Adriana habla desde un espacio interior profundo, busca en sí misma, hace balance, por momentos su mirada brilla, pero en ocasiones se opaca, lo emocional se refleja en ese rostro tallado en el tiempo por los avatares de la vida, por la belleza y el dolor, por las lágrimas y la alegría, por esa fuerza invencible que es el impulso de la creación.
"El grueso de mi trabajo es sobre la mujer, toda mi vida he fotografiado a las mujeres, generalmente en situaciones críticas, pero no solamente. Creo que el común denominador, lo que atraviesa a todo lo mío es por un lado la separación, como dolor, como ausencia y como necesidad vital. La metáfora del nacimiento donde hay que cortar el cordón porque si no, no viven ni la madre ni el hijo. Y bueno, eso de alguna manera se da toda la vida. En el valor de separarse una y otra vez está la posibilidad de seguir creciendo como ser humano.
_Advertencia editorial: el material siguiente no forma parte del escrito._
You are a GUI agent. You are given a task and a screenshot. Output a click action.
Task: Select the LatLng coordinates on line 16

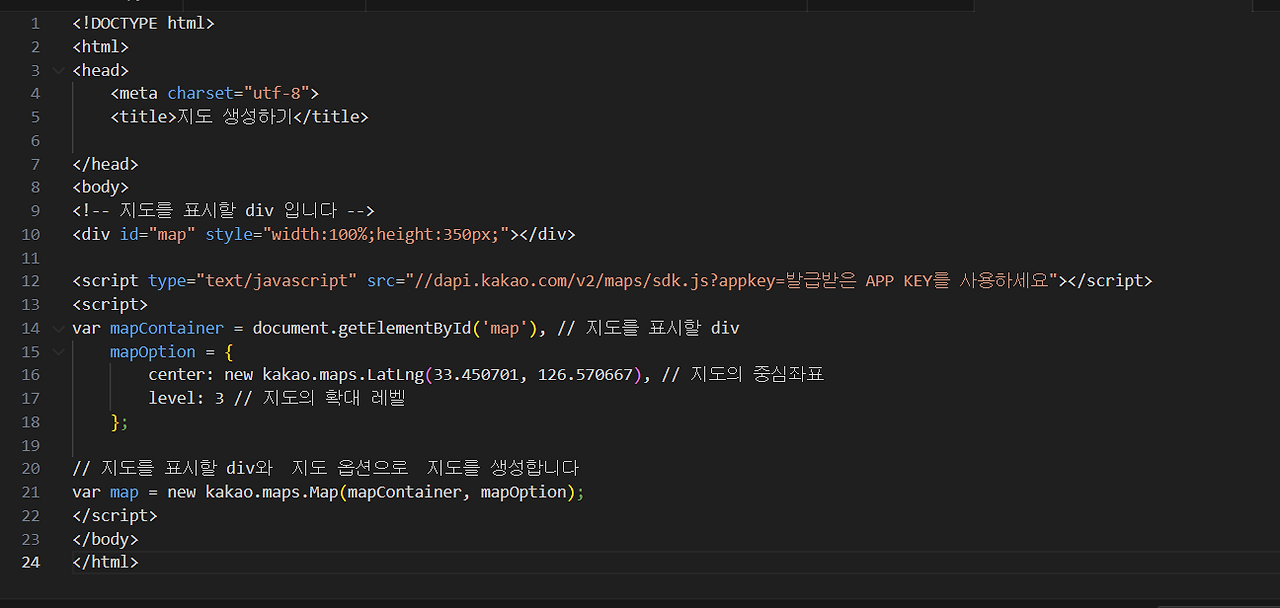tap(535, 374)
Y el otro tema presente en mi obra es la ausencia de los padres. La ausencia de mi padre en la infancia y la desaparición de Willy es lo que la ha motorizado, aunque ahora cambió un poco en la última serie que estoy haciendo, por suerte… Creo que fotografío esencialmente blanco y negro porque es más medular, es la imagen cruda, esencial. No es que no me guste el color, me interesa la imagen. Lo comparo siempre con los sueños, porque uno de los sueños recuerda la imagen. Y es lo que transmito también en los talleres, allí tengo una hermosísima familia espiritual que está formada por alumnos, ex alumnos, amigos. Creo que lo mejor mío puedo darlo por ese lado”.